Data extracts below:

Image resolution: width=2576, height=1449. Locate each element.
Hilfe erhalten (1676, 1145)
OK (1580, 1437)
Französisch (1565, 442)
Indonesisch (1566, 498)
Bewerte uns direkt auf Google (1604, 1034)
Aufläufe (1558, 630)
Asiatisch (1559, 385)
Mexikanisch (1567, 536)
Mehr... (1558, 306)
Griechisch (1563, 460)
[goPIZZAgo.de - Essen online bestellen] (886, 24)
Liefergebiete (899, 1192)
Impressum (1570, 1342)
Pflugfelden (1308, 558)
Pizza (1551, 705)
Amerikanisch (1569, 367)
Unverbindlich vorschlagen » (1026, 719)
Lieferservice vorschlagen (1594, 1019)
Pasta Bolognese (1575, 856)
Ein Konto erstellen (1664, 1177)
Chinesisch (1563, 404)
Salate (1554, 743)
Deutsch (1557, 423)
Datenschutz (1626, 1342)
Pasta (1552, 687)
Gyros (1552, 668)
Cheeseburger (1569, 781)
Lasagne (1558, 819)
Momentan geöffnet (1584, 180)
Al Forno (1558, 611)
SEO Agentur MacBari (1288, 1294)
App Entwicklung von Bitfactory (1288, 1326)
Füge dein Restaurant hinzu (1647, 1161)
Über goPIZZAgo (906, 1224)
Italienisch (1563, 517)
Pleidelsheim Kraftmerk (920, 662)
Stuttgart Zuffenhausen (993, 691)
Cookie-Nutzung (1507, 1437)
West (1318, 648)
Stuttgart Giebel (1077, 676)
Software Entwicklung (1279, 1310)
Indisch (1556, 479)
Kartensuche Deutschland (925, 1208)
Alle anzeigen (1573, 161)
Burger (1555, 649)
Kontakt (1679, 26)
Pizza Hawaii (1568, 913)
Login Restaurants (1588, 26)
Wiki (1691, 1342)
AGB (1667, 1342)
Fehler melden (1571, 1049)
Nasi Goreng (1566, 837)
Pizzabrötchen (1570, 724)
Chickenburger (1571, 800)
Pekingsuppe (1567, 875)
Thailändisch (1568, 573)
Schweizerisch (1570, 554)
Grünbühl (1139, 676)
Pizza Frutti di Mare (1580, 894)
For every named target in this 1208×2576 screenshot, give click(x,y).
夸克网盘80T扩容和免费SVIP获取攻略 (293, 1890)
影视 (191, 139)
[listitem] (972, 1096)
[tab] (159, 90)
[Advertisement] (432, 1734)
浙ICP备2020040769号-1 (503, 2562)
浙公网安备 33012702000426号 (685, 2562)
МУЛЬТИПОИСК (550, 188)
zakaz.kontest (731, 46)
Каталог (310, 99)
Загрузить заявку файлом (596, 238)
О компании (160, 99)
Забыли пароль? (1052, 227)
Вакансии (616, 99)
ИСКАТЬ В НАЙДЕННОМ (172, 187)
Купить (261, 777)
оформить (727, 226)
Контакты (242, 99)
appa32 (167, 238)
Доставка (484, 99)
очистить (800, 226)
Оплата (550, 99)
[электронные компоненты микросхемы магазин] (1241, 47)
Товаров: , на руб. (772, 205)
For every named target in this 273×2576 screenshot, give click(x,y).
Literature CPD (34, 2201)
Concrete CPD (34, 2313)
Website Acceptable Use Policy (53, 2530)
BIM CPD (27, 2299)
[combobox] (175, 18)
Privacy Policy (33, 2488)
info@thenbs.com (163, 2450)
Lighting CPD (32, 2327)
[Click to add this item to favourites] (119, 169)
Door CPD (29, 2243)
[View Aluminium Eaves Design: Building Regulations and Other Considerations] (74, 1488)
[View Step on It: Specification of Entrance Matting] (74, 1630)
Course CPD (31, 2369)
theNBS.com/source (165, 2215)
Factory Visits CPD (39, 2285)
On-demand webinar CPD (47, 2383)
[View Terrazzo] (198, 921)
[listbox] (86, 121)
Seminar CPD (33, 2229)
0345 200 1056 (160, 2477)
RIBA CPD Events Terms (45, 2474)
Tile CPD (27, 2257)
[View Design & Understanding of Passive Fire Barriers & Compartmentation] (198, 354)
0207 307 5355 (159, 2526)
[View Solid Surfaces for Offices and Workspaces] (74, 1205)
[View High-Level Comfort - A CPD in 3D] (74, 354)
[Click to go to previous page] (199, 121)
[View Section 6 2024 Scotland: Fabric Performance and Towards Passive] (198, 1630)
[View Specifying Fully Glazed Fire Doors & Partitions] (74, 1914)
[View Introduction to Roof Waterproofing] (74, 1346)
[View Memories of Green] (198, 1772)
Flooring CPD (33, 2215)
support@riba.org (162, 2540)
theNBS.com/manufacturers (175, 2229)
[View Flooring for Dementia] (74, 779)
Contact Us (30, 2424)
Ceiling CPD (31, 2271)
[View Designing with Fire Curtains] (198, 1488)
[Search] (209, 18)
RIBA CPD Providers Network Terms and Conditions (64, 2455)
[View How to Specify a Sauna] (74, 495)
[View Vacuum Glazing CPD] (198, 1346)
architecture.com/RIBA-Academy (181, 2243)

End of Data extracts.

Problem details | Lines with the string "every": pick each one out of the material and return it.

Response |
For every named target in this 1208×2576 screenshot, give click(x,y).
For every named target in this 273×2576 screenshot, give click(x,y).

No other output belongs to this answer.